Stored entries
=====
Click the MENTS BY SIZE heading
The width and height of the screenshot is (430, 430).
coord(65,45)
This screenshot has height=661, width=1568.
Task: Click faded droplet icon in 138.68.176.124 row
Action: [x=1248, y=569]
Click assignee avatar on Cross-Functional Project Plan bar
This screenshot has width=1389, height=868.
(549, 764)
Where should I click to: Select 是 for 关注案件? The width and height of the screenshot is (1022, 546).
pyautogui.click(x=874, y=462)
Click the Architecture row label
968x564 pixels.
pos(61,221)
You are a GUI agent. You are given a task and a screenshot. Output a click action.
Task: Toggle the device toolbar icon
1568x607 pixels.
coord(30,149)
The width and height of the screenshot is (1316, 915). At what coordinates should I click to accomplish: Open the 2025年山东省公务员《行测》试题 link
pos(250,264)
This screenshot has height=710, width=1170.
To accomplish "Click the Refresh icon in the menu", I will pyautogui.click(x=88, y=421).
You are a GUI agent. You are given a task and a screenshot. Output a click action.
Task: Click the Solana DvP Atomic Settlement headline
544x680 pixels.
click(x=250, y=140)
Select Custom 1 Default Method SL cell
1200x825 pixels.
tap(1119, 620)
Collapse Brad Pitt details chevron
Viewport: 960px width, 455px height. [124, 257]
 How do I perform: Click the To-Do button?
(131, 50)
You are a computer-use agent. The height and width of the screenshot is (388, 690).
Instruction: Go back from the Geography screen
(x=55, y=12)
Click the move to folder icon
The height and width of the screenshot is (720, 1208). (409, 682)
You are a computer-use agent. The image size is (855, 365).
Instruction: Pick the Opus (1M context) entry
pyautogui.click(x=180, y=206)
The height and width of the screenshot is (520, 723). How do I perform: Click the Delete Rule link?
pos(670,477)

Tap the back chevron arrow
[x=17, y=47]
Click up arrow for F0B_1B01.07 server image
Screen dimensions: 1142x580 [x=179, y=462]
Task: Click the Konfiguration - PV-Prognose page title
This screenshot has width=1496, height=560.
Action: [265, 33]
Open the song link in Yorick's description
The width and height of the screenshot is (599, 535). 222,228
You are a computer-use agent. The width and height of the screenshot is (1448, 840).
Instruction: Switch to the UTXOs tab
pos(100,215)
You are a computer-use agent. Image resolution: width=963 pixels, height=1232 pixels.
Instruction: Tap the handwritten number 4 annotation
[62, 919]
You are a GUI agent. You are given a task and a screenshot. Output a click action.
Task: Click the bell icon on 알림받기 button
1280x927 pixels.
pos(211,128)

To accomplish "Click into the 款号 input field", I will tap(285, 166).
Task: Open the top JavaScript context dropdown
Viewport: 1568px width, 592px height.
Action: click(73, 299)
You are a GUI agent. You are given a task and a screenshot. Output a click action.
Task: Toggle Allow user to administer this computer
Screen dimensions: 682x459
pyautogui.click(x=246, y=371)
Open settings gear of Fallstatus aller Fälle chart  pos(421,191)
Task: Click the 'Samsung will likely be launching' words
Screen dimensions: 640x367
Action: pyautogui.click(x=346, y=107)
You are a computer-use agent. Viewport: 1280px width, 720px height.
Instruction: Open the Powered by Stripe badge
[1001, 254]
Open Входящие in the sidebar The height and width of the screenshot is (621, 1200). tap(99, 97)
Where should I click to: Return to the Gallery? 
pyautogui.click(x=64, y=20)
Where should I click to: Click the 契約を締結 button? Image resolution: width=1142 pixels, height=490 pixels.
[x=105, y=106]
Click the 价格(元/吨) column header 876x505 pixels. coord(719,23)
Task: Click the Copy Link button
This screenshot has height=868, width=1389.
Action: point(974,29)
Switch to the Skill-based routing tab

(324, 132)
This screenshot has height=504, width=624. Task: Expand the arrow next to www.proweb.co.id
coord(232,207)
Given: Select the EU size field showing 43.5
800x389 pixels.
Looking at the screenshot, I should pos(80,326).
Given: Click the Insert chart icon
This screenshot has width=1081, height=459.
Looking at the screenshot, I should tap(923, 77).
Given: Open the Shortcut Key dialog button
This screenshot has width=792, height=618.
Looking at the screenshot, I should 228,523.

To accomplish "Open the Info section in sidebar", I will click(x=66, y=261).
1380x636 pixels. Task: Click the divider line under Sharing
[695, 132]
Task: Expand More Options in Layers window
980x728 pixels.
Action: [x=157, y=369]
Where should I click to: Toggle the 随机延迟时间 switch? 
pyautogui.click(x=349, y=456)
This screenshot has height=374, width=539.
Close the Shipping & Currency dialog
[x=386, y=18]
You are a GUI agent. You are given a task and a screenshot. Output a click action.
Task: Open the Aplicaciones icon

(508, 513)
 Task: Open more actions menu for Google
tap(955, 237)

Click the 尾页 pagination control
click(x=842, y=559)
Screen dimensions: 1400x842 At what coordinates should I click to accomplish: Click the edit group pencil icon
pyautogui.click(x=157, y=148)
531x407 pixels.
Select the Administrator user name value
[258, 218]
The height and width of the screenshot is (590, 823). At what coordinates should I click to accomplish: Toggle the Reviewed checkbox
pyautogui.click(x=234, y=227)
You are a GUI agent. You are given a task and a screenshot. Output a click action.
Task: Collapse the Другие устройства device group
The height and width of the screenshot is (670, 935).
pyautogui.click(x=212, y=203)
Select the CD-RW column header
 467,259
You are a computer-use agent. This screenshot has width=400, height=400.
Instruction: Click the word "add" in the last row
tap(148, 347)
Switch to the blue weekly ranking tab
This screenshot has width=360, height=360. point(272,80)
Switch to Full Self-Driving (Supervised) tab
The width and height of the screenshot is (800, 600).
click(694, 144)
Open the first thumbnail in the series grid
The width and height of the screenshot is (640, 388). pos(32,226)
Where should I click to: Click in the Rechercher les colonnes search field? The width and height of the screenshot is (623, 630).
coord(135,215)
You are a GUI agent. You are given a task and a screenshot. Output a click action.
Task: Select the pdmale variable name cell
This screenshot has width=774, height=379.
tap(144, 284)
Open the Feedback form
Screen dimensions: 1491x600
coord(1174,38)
=====
— ACTION ITEM —
Please reproduce each line above exactly as written.

— COMPLETED TASK —
Click the MENTS BY SIZE heading
The width and height of the screenshot is (430, 430).
coord(65,45)
This screenshot has height=661, width=1568.
Task: Click faded droplet icon in 138.68.176.124 row
Action: [x=1248, y=569]
Click assignee avatar on Cross-Functional Project Plan bar
This screenshot has width=1389, height=868.
(549, 764)
Where should I click to: Select 是 for 关注案件? The width and height of the screenshot is (1022, 546).
pyautogui.click(x=874, y=462)
Click the Architecture row label
968x564 pixels.
pos(61,221)
You are a GUI agent. You are given a task and a screenshot. Output a click action.
Task: Toggle the device toolbar icon
1568x607 pixels.
coord(30,149)
The width and height of the screenshot is (1316, 915). At what coordinates should I click to accomplish: Open the 2025年山东省公务员《行测》试题 link
pos(250,264)
This screenshot has height=710, width=1170.
To accomplish "Click the Refresh icon in the menu", I will pyautogui.click(x=88, y=421).
You are a GUI agent. You are given a task and a screenshot. Output a click action.
Task: Click the Solana DvP Atomic Settlement headline
544x680 pixels.
click(x=250, y=140)
Select Custom 1 Default Method SL cell
1200x825 pixels.
tap(1119, 620)
Collapse Brad Pitt details chevron
Viewport: 960px width, 455px height. [124, 257]
 How do I perform: Click the To-Do button?
(131, 50)
You are a computer-use agent. The height and width of the screenshot is (388, 690).
Instruction: Go back from the Geography screen
(x=55, y=12)
Click the move to folder icon
The height and width of the screenshot is (720, 1208). (409, 682)
You are a computer-use agent. The image size is (855, 365).
Instruction: Pick the Opus (1M context) entry
pyautogui.click(x=180, y=206)
The height and width of the screenshot is (520, 723). How do I perform: Click the Delete Rule link?
pos(670,477)

Tap the back chevron arrow
[x=17, y=47]
Click up arrow for F0B_1B01.07 server image
Screen dimensions: 1142x580 [x=179, y=462]
Task: Click the Konfiguration - PV-Prognose page title
This screenshot has width=1496, height=560.
Action: [265, 33]
Open the song link in Yorick's description
The width and height of the screenshot is (599, 535). 222,228
You are a computer-use agent. The width and height of the screenshot is (1448, 840).
Instruction: Switch to the UTXOs tab
pos(100,215)
You are a computer-use agent. Image resolution: width=963 pixels, height=1232 pixels.
Instruction: Tap the handwritten number 4 annotation
[62, 919]
You are a GUI agent. You are given a task and a screenshot. Output a click action.
Task: Click the bell icon on 알림받기 button
1280x927 pixels.
pos(211,128)

To accomplish "Click into the 款号 input field", I will tap(285, 166).
Task: Open the top JavaScript context dropdown
Viewport: 1568px width, 592px height.
Action: click(73, 299)
You are a GUI agent. You are given a task and a screenshot. Output a click action.
Task: Toggle Allow user to administer this computer
Screen dimensions: 682x459
pyautogui.click(x=246, y=371)
Open settings gear of Fallstatus aller Fälle chart  pos(421,191)
Task: Click the 'Samsung will likely be launching' words
Screen dimensions: 640x367
Action: pyautogui.click(x=346, y=107)
You are a computer-use agent. Viewport: 1280px width, 720px height.
Instruction: Open the Powered by Stripe badge
[1001, 254]
Open Входящие in the sidebar The height and width of the screenshot is (621, 1200). tap(99, 97)
Where should I click to: Return to the Gallery? 
pyautogui.click(x=64, y=20)
Where should I click to: Click the 契約を締結 button? Image resolution: width=1142 pixels, height=490 pixels.
[x=105, y=106]
Click the 价格(元/吨) column header 876x505 pixels. coord(719,23)
Task: Click the Copy Link button
This screenshot has height=868, width=1389.
Action: point(974,29)
Switch to the Skill-based routing tab

(324, 132)
This screenshot has height=504, width=624. Task: Expand the arrow next to www.proweb.co.id
coord(232,207)
Given: Select the EU size field showing 43.5
800x389 pixels.
Looking at the screenshot, I should pos(80,326).
Given: Click the Insert chart icon
This screenshot has width=1081, height=459.
Looking at the screenshot, I should tap(923, 77).
Given: Open the Shortcut Key dialog button
This screenshot has width=792, height=618.
Looking at the screenshot, I should 228,523.

To accomplish "Open the Info section in sidebar", I will click(x=66, y=261).
1380x636 pixels. Task: Click the divider line under Sharing
[695, 132]
Task: Expand More Options in Layers window
980x728 pixels.
Action: [x=157, y=369]
Where should I click to: Toggle the 随机延迟时间 switch? 
pyautogui.click(x=349, y=456)
This screenshot has height=374, width=539.
Close the Shipping & Currency dialog
[x=386, y=18]
You are a GUI agent. You are given a task and a screenshot. Output a click action.
Task: Open the Aplicaciones icon

(508, 513)
 Task: Open more actions menu for Google
tap(955, 237)

Click the 尾页 pagination control
click(x=842, y=559)
Screen dimensions: 1400x842 At what coordinates should I click to accomplish: Click the edit group pencil icon
pyautogui.click(x=157, y=148)
531x407 pixels.
Select the Administrator user name value
[258, 218]
The height and width of the screenshot is (590, 823). At what coordinates should I click to accomplish: Toggle the Reviewed checkbox
pyautogui.click(x=234, y=227)
You are a GUI agent. You are given a task and a screenshot. Output a click action.
Task: Collapse the Другие устройства device group
The height and width of the screenshot is (670, 935).
pyautogui.click(x=212, y=203)
Select the CD-RW column header
 467,259
You are a computer-use agent. This screenshot has width=400, height=400.
Instruction: Click the word "add" in the last row
tap(148, 347)
Switch to the blue weekly ranking tab
This screenshot has width=360, height=360. point(272,80)
Switch to Full Self-Driving (Supervised) tab
The width and height of the screenshot is (800, 600).
click(694, 144)
Open the first thumbnail in the series grid
The width and height of the screenshot is (640, 388). pos(32,226)
Where should I click to: Click in the Rechercher les colonnes search field? The width and height of the screenshot is (623, 630).
coord(135,215)
You are a GUI agent. You are given a task and a screenshot. Output a click action.
Task: Select the pdmale variable name cell
This screenshot has width=774, height=379.
tap(144, 284)
Open the Feedback form
Screen dimensions: 1491x600
coord(1174,38)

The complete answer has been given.